C’est ainsi qu’est venue l’idée originale d’un personnage que l’on appellera le « narrateur figeur », qui incarnerait la voix de la conscience. Son rôle serait de figer les scènes à des moments clés de la pièce pour les décrypter et inviter le public à ressentir l’intériorité des personnages, à voir l’invisible, entendre l’indicible. La pièce a donc été pensée pour être un miroir social et pour permettre d’ouvrir un espace de parole où les spectateurs pourraient partager leurs ressentis et débattre autour de cette problématique à la fin de la représentation.
Puis est venu le temps de l’écriture et de la mise en scène. Le parti pris a été celui d’une écriture épurée, et percutante : le texte mêle un réalisme brut à beaucoup de sensibilité. Les dialogues sont délibérément simples afin de valoriser davantage le jeu des comédiens.

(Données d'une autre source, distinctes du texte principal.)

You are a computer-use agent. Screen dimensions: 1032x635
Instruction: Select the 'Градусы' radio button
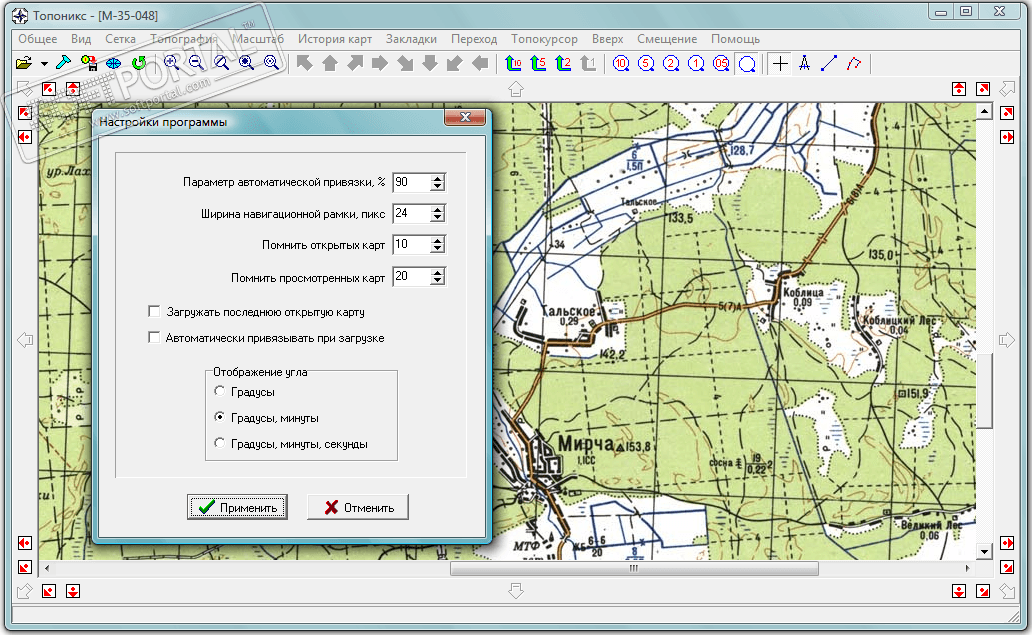click(220, 392)
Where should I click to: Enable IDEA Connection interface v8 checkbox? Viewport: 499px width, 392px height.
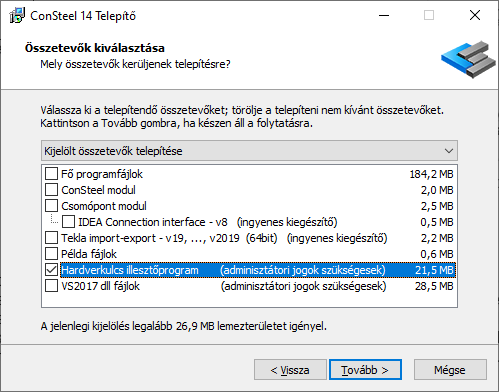[68, 222]
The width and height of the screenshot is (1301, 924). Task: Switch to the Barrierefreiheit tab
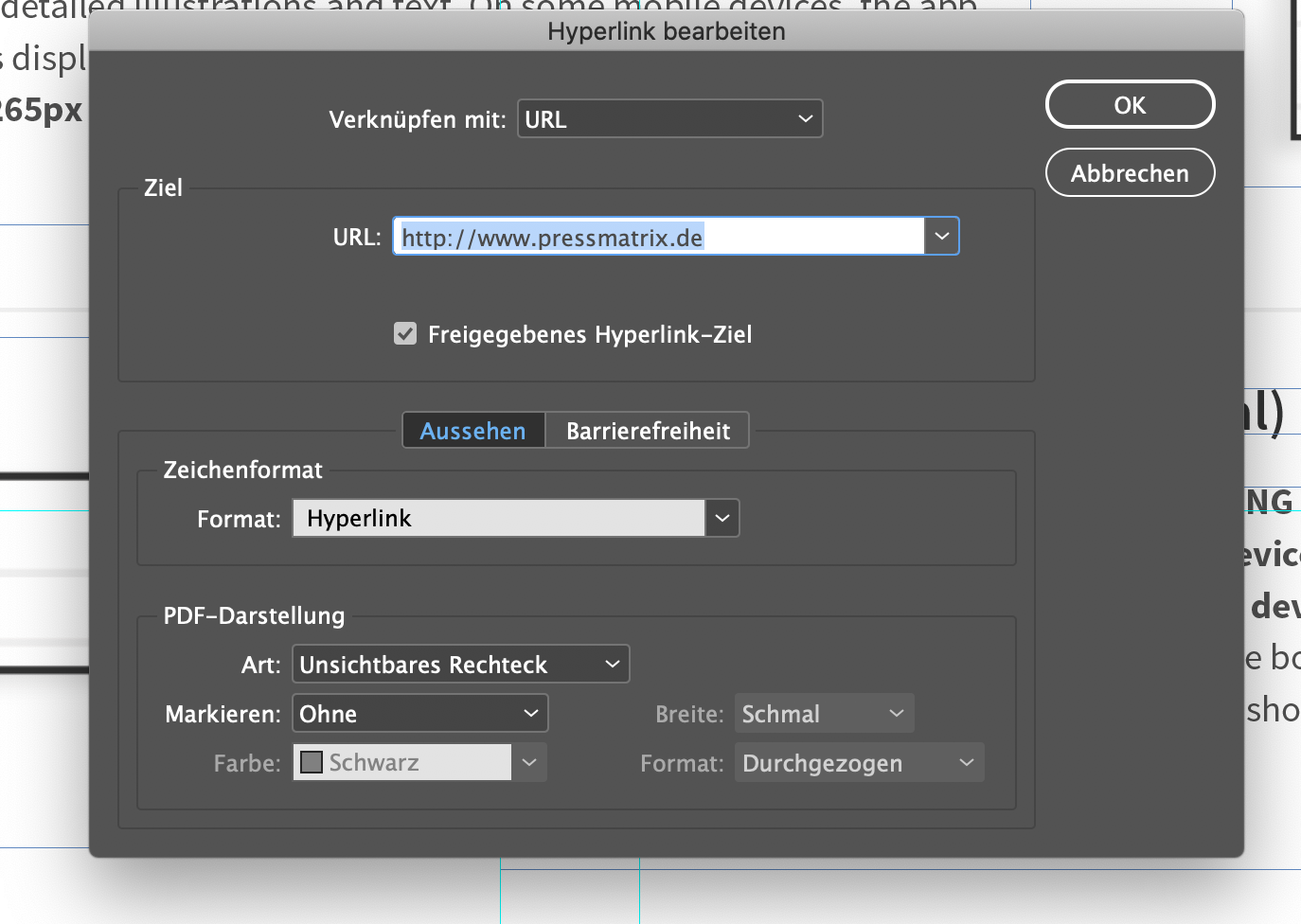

En ce qui concerne l’histoire, les élèves ont choisi de raconter le quotidien ordinaire de quatre adolescentes avec des violences presque banales, et c’est précisément cette banalité qui bouleverse car c’est dans les souffrances que surgit l’authenticité des relations humaines.
Ce théâtre se veut immersif afin de susciter une prise de conscience et créer une résonance chez les jeunes spectateurs. C’est ainsi qu’est née « Il suffit d’un … », une pièce humaniste et pédagogique. Elle a été présentée aux 162 élèves de 6ème et a suscité de nombreux échanges.
Ce projet a permis aux élèves d’expérimenter une démarche complète, de la réflexion à la création, de la parole à l’action. Ils ont développé des compétences artistiques mais surtout humaines et sociales : l’estime de soi, la tolérance, l’empathie, le sens de la responsabilité collective. Ils ont compris la force du collectif et ont montré que le théâtre peut être un outil puissant de prévention, de sensibilisation et de transformation sociale.
Les ambassadeurs ont travaillé sous la houlette de Malika FERKAL, AESH au collège et membre de PHARE. Léa Loustau, AED et membre de PHARE a également accompagné cette réalisation. Félicitations à Karina, Jade, Nour, Luna et Manon, nos élèves ambassadeurs.